▸ **The request**
Reproduce every one of the following entries line for line, with nothing altered.

:::::

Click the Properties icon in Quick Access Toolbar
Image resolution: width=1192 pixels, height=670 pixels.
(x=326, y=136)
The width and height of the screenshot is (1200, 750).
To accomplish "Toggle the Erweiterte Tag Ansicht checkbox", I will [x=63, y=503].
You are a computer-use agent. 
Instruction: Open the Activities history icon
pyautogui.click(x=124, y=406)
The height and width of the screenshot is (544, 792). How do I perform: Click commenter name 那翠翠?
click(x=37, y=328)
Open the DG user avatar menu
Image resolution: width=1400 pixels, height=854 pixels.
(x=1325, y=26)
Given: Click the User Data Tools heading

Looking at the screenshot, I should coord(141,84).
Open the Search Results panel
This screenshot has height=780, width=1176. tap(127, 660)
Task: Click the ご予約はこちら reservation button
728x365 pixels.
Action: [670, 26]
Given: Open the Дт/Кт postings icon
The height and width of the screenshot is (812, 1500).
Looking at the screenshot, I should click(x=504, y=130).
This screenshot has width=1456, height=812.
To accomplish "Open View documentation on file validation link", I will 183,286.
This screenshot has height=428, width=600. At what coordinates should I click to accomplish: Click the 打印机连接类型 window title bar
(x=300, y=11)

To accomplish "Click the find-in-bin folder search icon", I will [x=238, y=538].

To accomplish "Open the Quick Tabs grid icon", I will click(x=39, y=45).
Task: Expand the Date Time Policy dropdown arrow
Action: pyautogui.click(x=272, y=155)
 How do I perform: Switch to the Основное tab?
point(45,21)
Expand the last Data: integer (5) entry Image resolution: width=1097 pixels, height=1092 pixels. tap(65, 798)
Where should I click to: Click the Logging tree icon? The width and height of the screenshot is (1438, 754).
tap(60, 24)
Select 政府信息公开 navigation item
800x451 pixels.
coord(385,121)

:::::

▸ **Expected output**
Click the Properties icon in Quick Access Toolbar
Image resolution: width=1192 pixels, height=670 pixels.
(x=326, y=136)
The width and height of the screenshot is (1200, 750).
To accomplish "Toggle the Erweiterte Tag Ansicht checkbox", I will [x=63, y=503].
You are a computer-use agent. 
Instruction: Open the Activities history icon
pyautogui.click(x=124, y=406)
The height and width of the screenshot is (544, 792). How do I perform: Click commenter name 那翠翠?
click(x=37, y=328)
Open the DG user avatar menu
Image resolution: width=1400 pixels, height=854 pixels.
(x=1325, y=26)
Given: Click the User Data Tools heading

Looking at the screenshot, I should coord(141,84).
Open the Search Results panel
This screenshot has height=780, width=1176. tap(127, 660)
Task: Click the ご予約はこちら reservation button
728x365 pixels.
Action: [670, 26]
Given: Open the Дт/Кт postings icon
The height and width of the screenshot is (812, 1500).
Looking at the screenshot, I should click(x=504, y=130).
This screenshot has width=1456, height=812.
To accomplish "Open View documentation on file validation link", I will 183,286.
This screenshot has height=428, width=600. At what coordinates should I click to accomplish: Click the 打印机连接类型 window title bar
(x=300, y=11)

To accomplish "Click the find-in-bin folder search icon", I will [x=238, y=538].

To accomplish "Open the Quick Tabs grid icon", I will click(x=39, y=45).
Task: Expand the Date Time Policy dropdown arrow
Action: pyautogui.click(x=272, y=155)
 How do I perform: Switch to the Основное tab?
point(45,21)
Expand the last Data: integer (5) entry Image resolution: width=1097 pixels, height=1092 pixels. tap(65, 798)
Where should I click to: Click the Logging tree icon? The width and height of the screenshot is (1438, 754).
tap(60, 24)
Select 政府信息公开 navigation item
800x451 pixels.
coord(385,121)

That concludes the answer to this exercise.